EXCERPT TO READ:
■ ■ ■ ■
Vachek (p. 41-44) says that the first, nuclear vowel in /ui/ developed “perfectly parallel” to the vowel in much and fun, and transcribes the stages of its development as “oi”and “əi”, saying it would have reached the latter by the 18th century. Vachek apparently uses <ə> to represent the quality of a stressed “short u” sound (he later identifies ə as the vowel of come and love), so I would re-write this as /ui/ > /ʊi/ > /ʌi/; the notation doesn’t really matter though.
The evidence for this development seems to be the merger with the reflex of Middle English /iː/ mentioned by Lass: Vachek provides the example of rhymes between “joins—refines, toil—compiles, and poison—surprise on and the like” (p. 41) from poems in the 17th and 18th centuries and explains these as having əi as the nuclear vowel: in the first member of the pair from /ui/, and in the second member of the pair from /iː/. The development that Vachek gives for /iː/ is ɪi > ei > əi > ai, with the stage əi reached by the 17th century.
He says the merger of /ui/ words with CHOICE rather than PRICE in present-day English is “commonly explained as due to the influence of the spelling” (p. 42), and he doesn’t think this is completely off-base, but he expresses dissatisfaction with this explanation in light of the fact that words such as come and love retain the irregular spelling-pronunciation correspondence “o” = ə. He argues that the pushback against merging /ui/ with PRICE was “functionally motivated” by a tendency to mark words of non-native origin with markedly non-native sounds, like the CHOICE diphthong, rather than unmarked native sounds like the PRICE diphthong (p. 43).
Vachek’s argument is not extremely convincing to me. Come and love are very frequent words, so I think they would be expected to resist spelling pronunciation more than most other words. It seems to me that there probably are some less frequent words spelled with “o” that were originally pronounced with the STRUT vowel and then developed spelling pronunciations with LOT or GOAT: for example, certain words such as wort and wont; certain words with <o> from French <o~u~ou> such as pommel, conduit, conjure, colander (compare compass, comfort, company, money, stomach, color); and miscellaneous words of uncertain origin and variable pronunciation (which admittedly might not be examples of spelling-pronunciation) such as donkey (possibly derived from “dun” or “Duncan”).
I remember reading somewhere that some people don't think there was ever really a phonemically distinctive contrast between [ʊɪ~uɪ] and [oɪ~ɔɪ~ɒɪ], even in Middle English (note that the distinction that Lass talks about seems to have been realized in various ways, often involving a merger of one or the other sound with a third sound or sequence of sounds), but I don't really understand what the argument for this position is.
Geoff Nunberg made a comment beneath the Language Log post "Who would not weep, if E. B. White were he?" that seems to suggest that the words with a vowel that could be merged into the "long i" sound tended to have certain types of surrounding consonants:
consider the 18th c. blurring of the nuclei of words like line and loin, which turns up several times in the Essay of Criticism:
[...]
One notable point here is that this confusion was phonetically conditioned, limited to vowels before /n/, /l/ and some other sonorants, particularly when preceded by /p/ and /b/ (as in point and boil). Nobody rhymed toy and sigh as far as I know. So the rhymes here turned on a perception of phonetic closeness or identity, not simply a rhyming convention. A second is that the confusion left several doublets in its wake (rile and roil, for example) as well as some dialect variation: Dickens had his lower-class characters saying spile for spoil and jint for joint. A third is that the confusion was noted, and sometimes criticized as "abusive," by contemporary writers.
■ ■ ■ ■
TASKS TO CARRY OUT:
a: In the text on the history of the English /ui/ vowel, by which century does Vachek say /iː/ had reached the stage əi?
b: Echo the part of the text on the history of the English /ui/ vowel that opens with the words containing "Vachek (p. 41-44)" and closes with "really matter though.".
c: Carry on the text on the history of the English /ui/ vowel from the point where it stops.

SUPPLIED ENTRIES:
■ ■ ■ ■
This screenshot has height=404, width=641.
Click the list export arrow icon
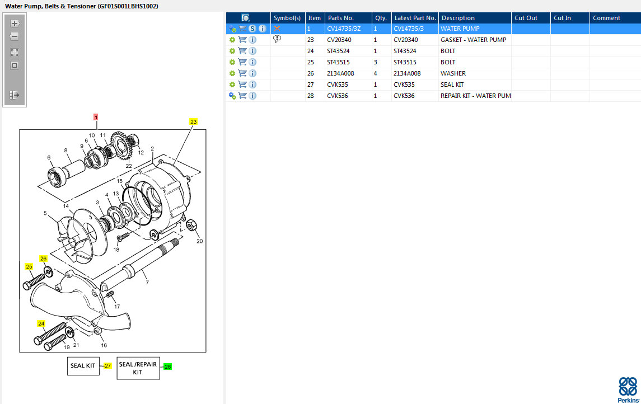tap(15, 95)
■ ■ ■ ■
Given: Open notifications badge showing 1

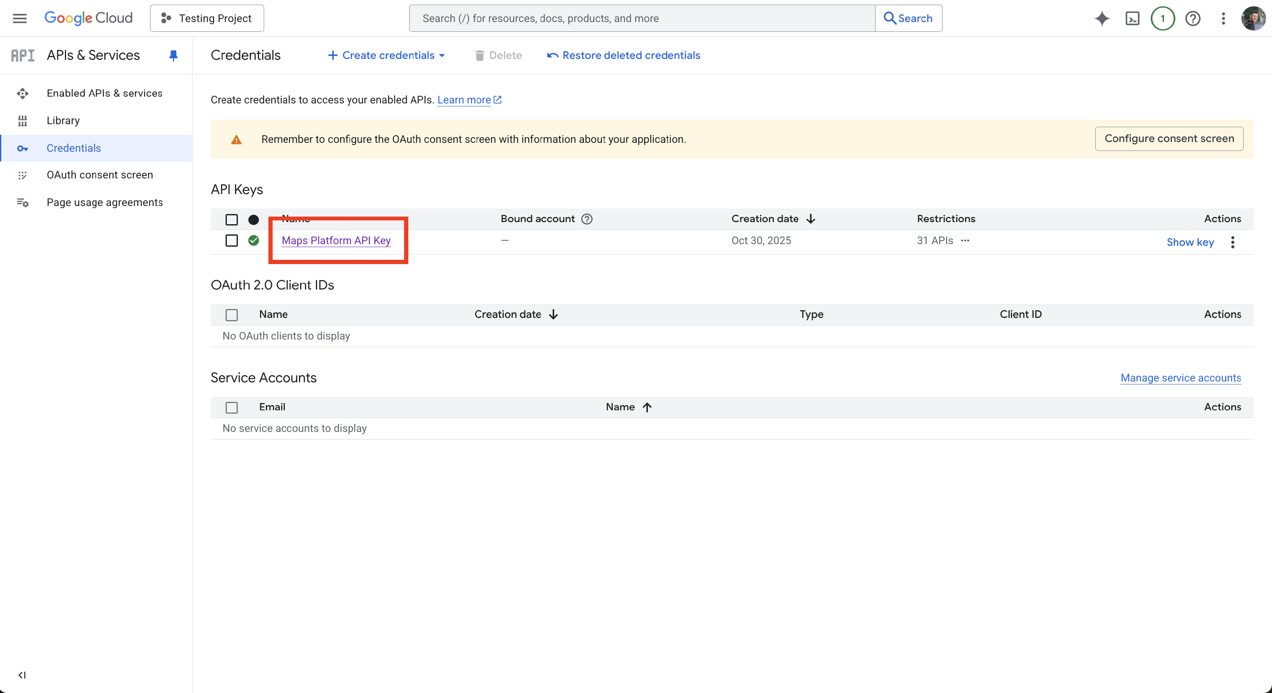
■ ■ ■ ■
THE RESPONSES:
a: The 17th century.

b:
Vachek (p. 41-44) says that the first, nuclear vowel in /ui/ developed “perfectly parallel” to the vowel in much and fun, and transcribes the stages of its development as “oi”and “əi”, saying it would have reached the latter by the 18th century. Vachek apparently uses <ə> to represent the quality of a stressed “short u” sound (he later identifies ə as the vowel of come and love), so I would re-write this as /ui/ > /ʊi/ > /ʌi/; the notation doesn’t really matter though.

c:
I found the partial overlap between the words Nunberg mentions and the list of words from Barber as reported by English Language and Linguistics Online to be interesting: Barber mentions the word destroy, which doesn't have a sonorant consonant after the diphthong, but the words boil and join occur in both lists.
A somewhat comparable situation may exist in some recorded forms of Brooklyn English. Accents of English: Volume 3, by John Wells, reports on work by William Labov that found that certain Brooklyn English speakers used [ɜɪ] for /ɔɪ/ in certain words such as voice and join (but "only in the environment of a following consonant belonging to the same morpheme"). Wells says he is not in favor of analyzing this as a separate phoneme. I don't know if the distinction has any direct relation to the old /ui/ and /oi/ sets, but I thought that it seems somewhat relevant even if not.
buy
The word "buy" isn't, as far as I can tell, part of the standard /ui/ set that Lass is talking about. The words that Lass categorizes as having /oi/ and /ui/ are all loanwords (mainly from French/Romance languages); buy is a native Germanic word. It looks like Hart may have transcribed this word with "ei", his symbol for the reflex of Middle English [iː]: John Hart's pronunciation of English (1569-1570), by Otto Jespersen, suggests that "beiër (= buyer?)" (apparently there is some uncertainty). I give my best guess as to why this word is spelled with "uy" in my answer to Why is "build" spelt with a "u"?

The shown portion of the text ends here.